3 Rules Regarding POL Provisions
- The insurer must clearly and unambiguously notify the insured at
the outset of the claim as to which payment option it's exercising.
Howard v. Reserve Insurance Company, 117 Ill. App. 2d 390, 254 N.E.2d
631 (1st Dist. 1969). And if the insurer fails to do so, it will be
deemed to have waived its direct-repair option. Id.
The two repair options are mutually exclusive and, therefore, an
insurer generally cannot purport to pay a claim in money based on
the amount that it believes it could have had the property repaired
for if it had exercised its direct-repair option at the outset of
the claim.
Keystone Paper Mills v. Pennsylvania Fire Ins. Co. et al., 291 Pa.
119, 139 A. 627 (Pa. 1927).
If the insurer does exercise its option to repair the property, it
must accept direct responsibility for the quality and safety of
repairs performed by the contractors it hired.
Mockmore v. Stone, 143 Ill. App. 3d 916, 493 N.E.2d 746 (3rd Dist.

**Problems:**
a: Decide whether each statement below agrees with the passage on POL provision rules, answering yes or no and quoting the deciding words of the passage. (i) An insurer that does not clearly tell the insured at the start of the claim which payment option it is exercising is treated as having waived its direct-repair option. (ii) An insurer may generally pay a claim in money based on what it believes the repairs would have cost under its direct-repair option. (iii) An insurer that chooses to repair the property carries no responsibility for the work of the contractors it hired.
b: Pick up the passage on POL provision rules at its last line and carry it forward.

**Supplied entries:**
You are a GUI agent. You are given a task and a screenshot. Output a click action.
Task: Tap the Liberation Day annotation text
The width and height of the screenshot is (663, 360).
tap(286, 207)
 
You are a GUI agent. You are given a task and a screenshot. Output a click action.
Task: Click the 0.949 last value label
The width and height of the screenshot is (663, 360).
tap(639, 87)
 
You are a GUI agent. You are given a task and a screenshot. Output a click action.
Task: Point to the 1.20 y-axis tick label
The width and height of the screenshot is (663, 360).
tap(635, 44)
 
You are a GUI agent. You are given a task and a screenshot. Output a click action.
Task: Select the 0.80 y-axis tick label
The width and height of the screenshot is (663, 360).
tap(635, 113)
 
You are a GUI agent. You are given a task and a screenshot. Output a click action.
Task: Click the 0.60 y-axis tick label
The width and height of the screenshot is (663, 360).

**Responses to the tasks:**
a:
(i) Yes: "And if the insurer fails to do so, it will be deemed to have waived its direct-repair option."
(ii) No: "an insurer generally cannot purport to pay a claim in money based on the amount that it believes it could have had the property repaired for if it had exercised its direct-repair option at the outset of the claim."
(iii) No: "it must accept direct responsibility for the quality and safety of repairs performed by the contractors it hired."

b:
1986).
Insurers Must Be Clear
Perhaps the best way to explain how these rules could help you prevent
prospective customers from being steered away from your business is to
start with the case of Howard v. Reserve Insurance Company. The Howard
case involved a fire loss to a building located in Chicago. Following
the fire, the insurance company sent the policyholder a letter that
quoted the policy language setting forth the insurer's option to repair,
rebuild or replace the damaged property.
Thereafter, the parties discussed the value of the claim in terms of the
cost of necessary repairs. However, when the insurer later learned that
the insured was in the process of repairing the building, the insurer
attempted to deny all liability for the loss based on a contention that
the insured had breached the POL provision in the policy by depriving
the insurer of its option to repair or rebuild the property itself.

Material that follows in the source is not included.